Ideally the capital component ought to be greater than the revenue or at the very least – the two heads should be near equal but this obtains only in militaries that are lean on manpower and more technology intensive.
In the Indian case, given the standing costs of a one million plus army, the desired revenue to capital ratio is 60:40 but this has been sliding to the detriment of capital allocation. In the BE for FY 2019-20, it is now projected as Rs. 1,03,380 crores – or a bit below 34 percent of the total defence allocation of Rs 3,05,296 crores.
However it is a slight improvement over the previous year, wherein for FY 2018-19, the revised capital expenditure of Rs 93,982 crores is the 33 percent of the total defence expenditure of Rs 2,85,423 crores.
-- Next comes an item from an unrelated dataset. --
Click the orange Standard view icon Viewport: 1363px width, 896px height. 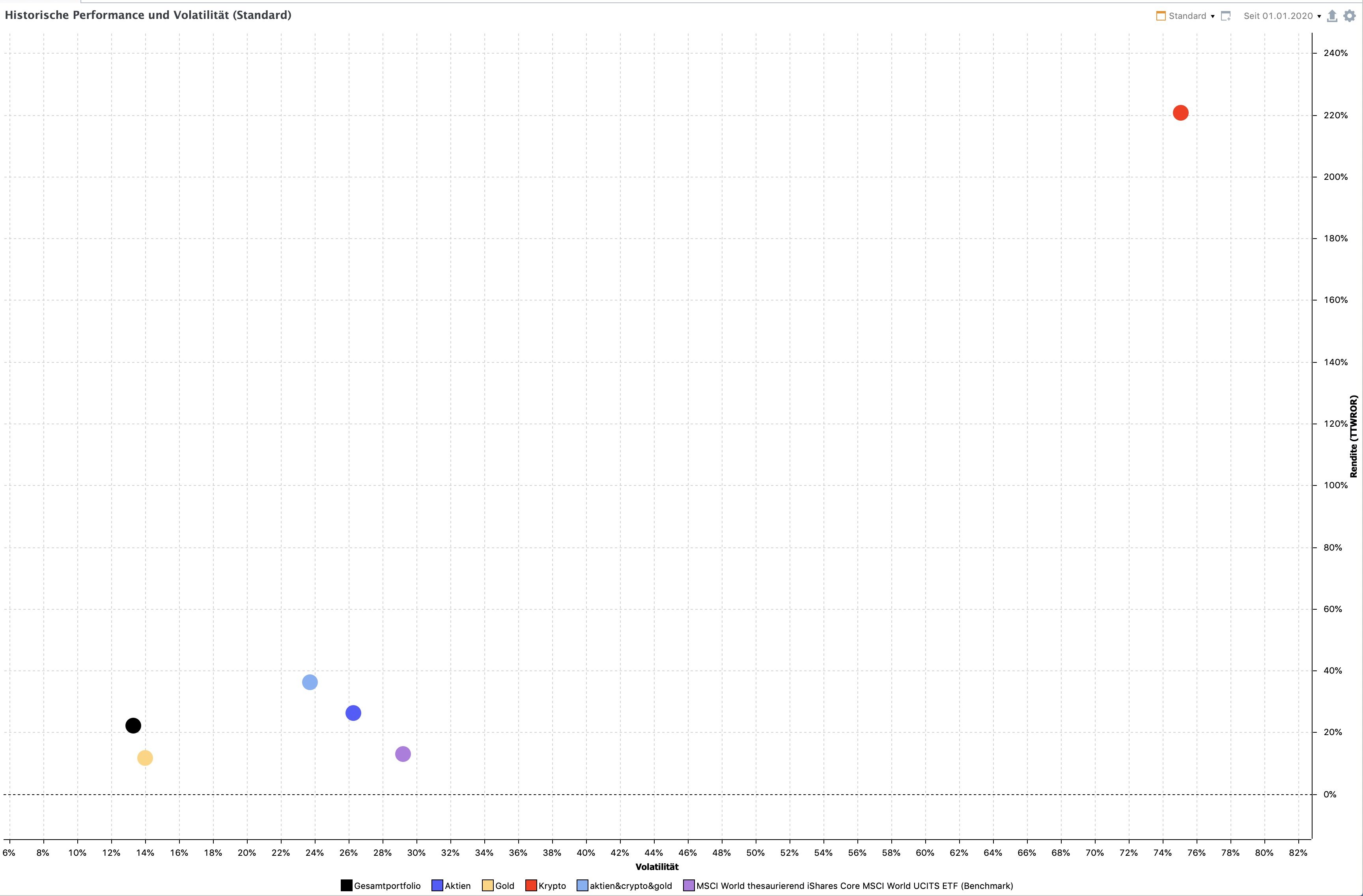(x=1161, y=16)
‘Entire Capital Allocation Spent’
In an encouraging development – unlike previous years where the capital allocation would not be totally spent – the current budget figures reveal that the entire capital allocation of almost Rs 94,000 crores for the last year has been actually spent.
Defence Minister Sitharaman is to be commended for ensuring this level of financial utilization.
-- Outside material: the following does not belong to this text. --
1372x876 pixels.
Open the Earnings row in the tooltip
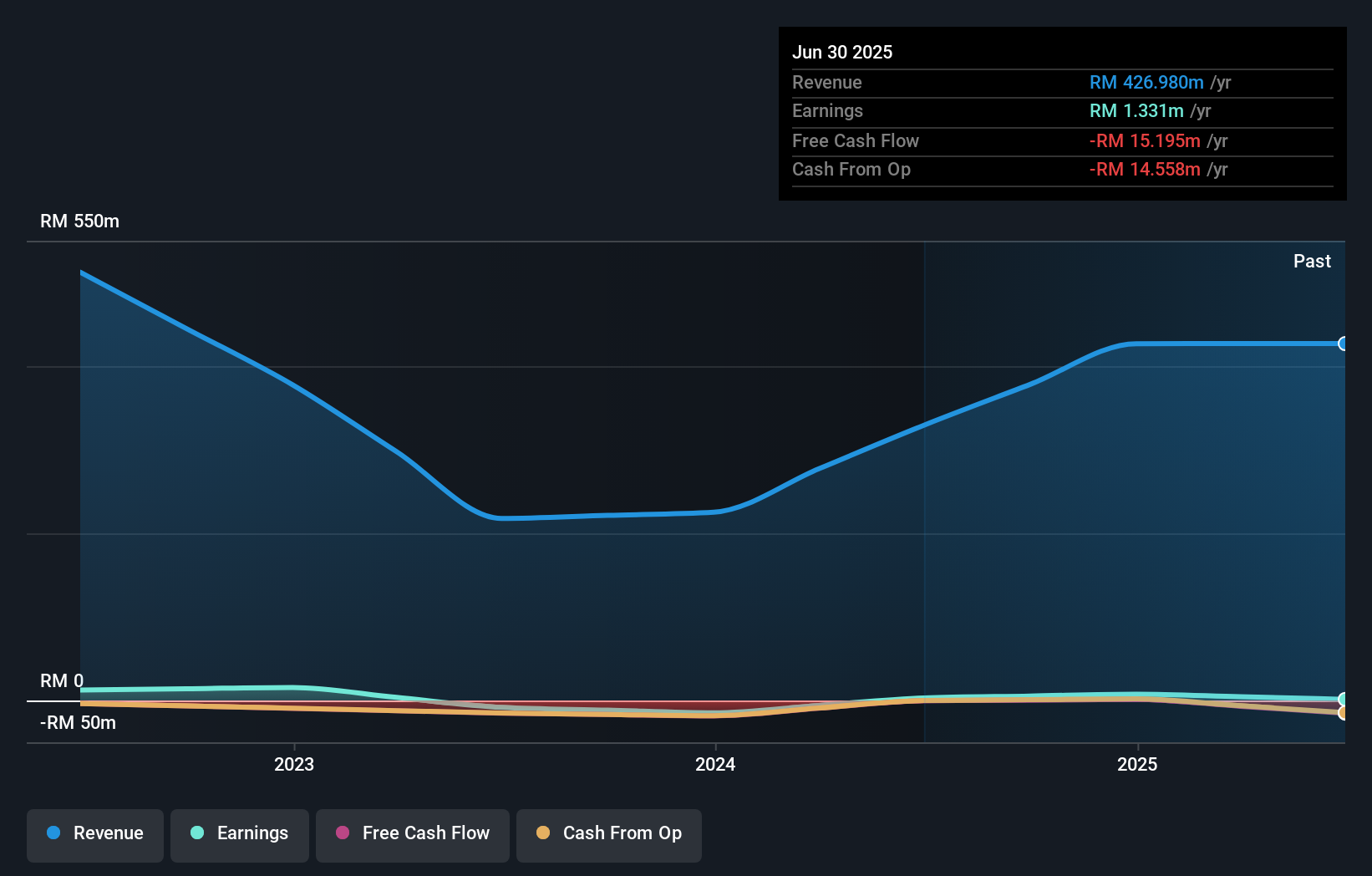coord(1062,111)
But this by itself is not an appropriate metric to assess the actual impact of such a level of capital allocation and disbursal. The inventory gaps for all the three armed forces are distressing.
The army is still awaiting induction of modern personal weapons and artillery guns; the air force has been crying hoarse for fighter aircraft and helicopters; the navy for ships, submarines and critical platforms such as mine-sweepers.
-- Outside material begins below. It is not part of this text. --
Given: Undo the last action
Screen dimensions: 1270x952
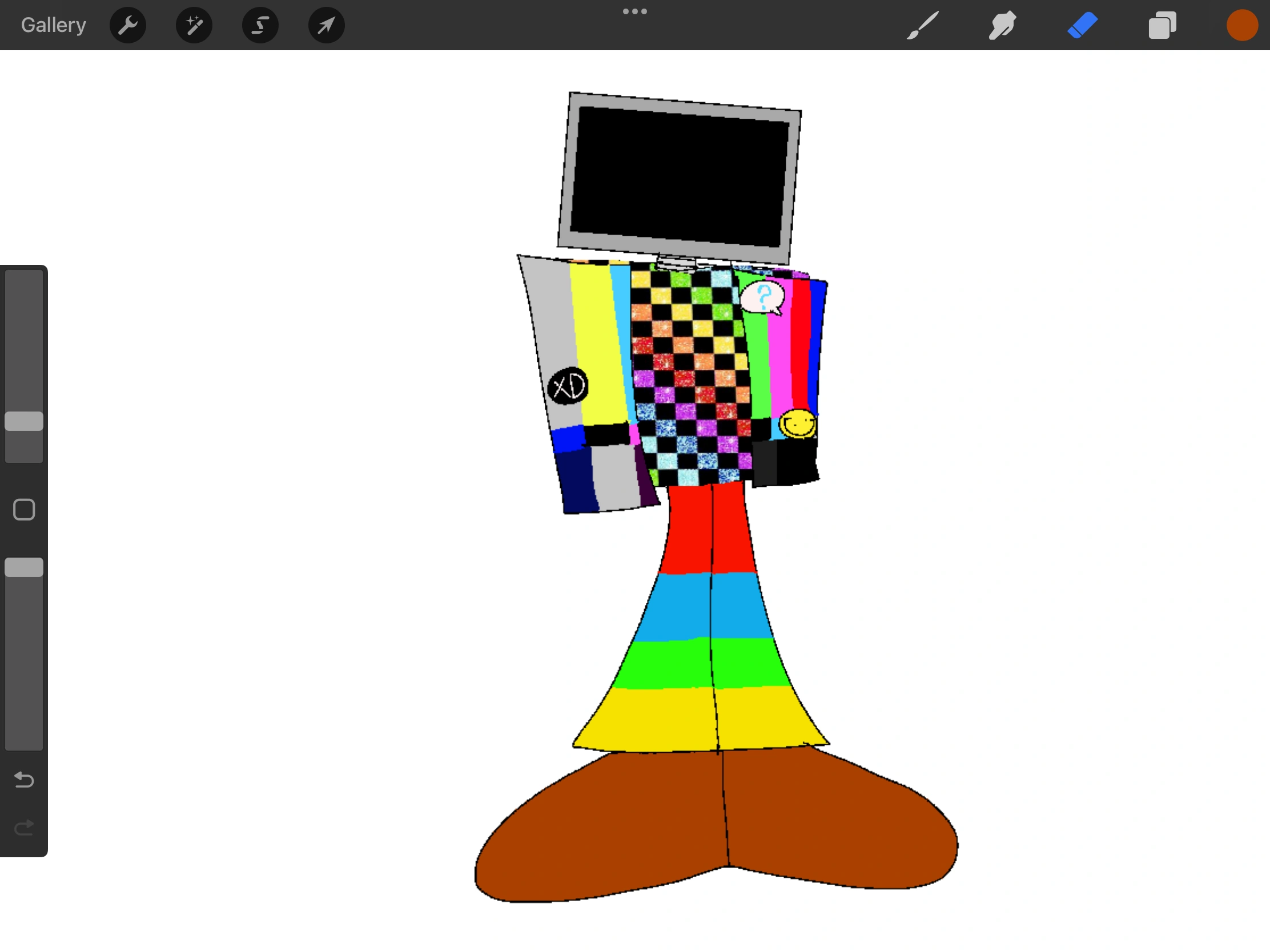Looking at the screenshot, I should (x=24, y=780).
India does not (yet ) manufacture any major military platform or inventory item and hence the import bill is steadily increasing. The efficacy of the capital allocation is further shrunk in the global marketplace when we note that the rupee-US dollar rate has slid from Rs 64 to Rs 71 over the last 12 months.
Thus the capital allocation for the current FY will translate into lesser US dollars than what was the RE of the last year ( $14.56 bn and $14.68 bn) – and this is the intractable challenge to speedy modernization and acquisition of military inventory.
Thus, while the Finance Minister announced to audible cheer in parliament that the Indian defence allocation had crossed the rupees three lakh crore mark (under US $43 billion) – it needs to be appropriately contextualized for its actual impact on enhancing military capability.
‘Structural Challenge to Increase Total Allocation to 2 Percent’
The structural challenge is to increase total allocation to 2 percent of GDP and this can happen only if the national exchequer exudes greater vitality by way of revenue generation.
Within this increased allocation, the capital component has to be enhanced – and this cannot happen unless there is a steady reduction in the manpower of the army – the lead service.
And this in turn is unlikely to happen in the near future for the current composite security challenge (external and internal ) that India has to manage calls for the numbers that the army presently fields.
This a catch 22 situation and unless there is a radical review of what kind of a military machine India needs – and what it can actually afford, the current uneasy/unhappy status quo will prevail.
To the extent that the welfare of the man behind the gun is a critical indicator of the morale of the military as an institution – the issue of pensions and the expectation of one-rank/one-pension cannot be overlooked.
The current pension bill for the retired fraternity (including civilians paid by the Defence Ministry) is pegged at Rs 1,12,079 crores and this is greater than the total capital allocation by almost 10 k crores. And the pension bill will only increase – and cannot be grudged.
In summary – the outlook for modernizing the strait-jacketed Indian military is bleak due to severe fiscal strain – and is unlikely to improve in the near future.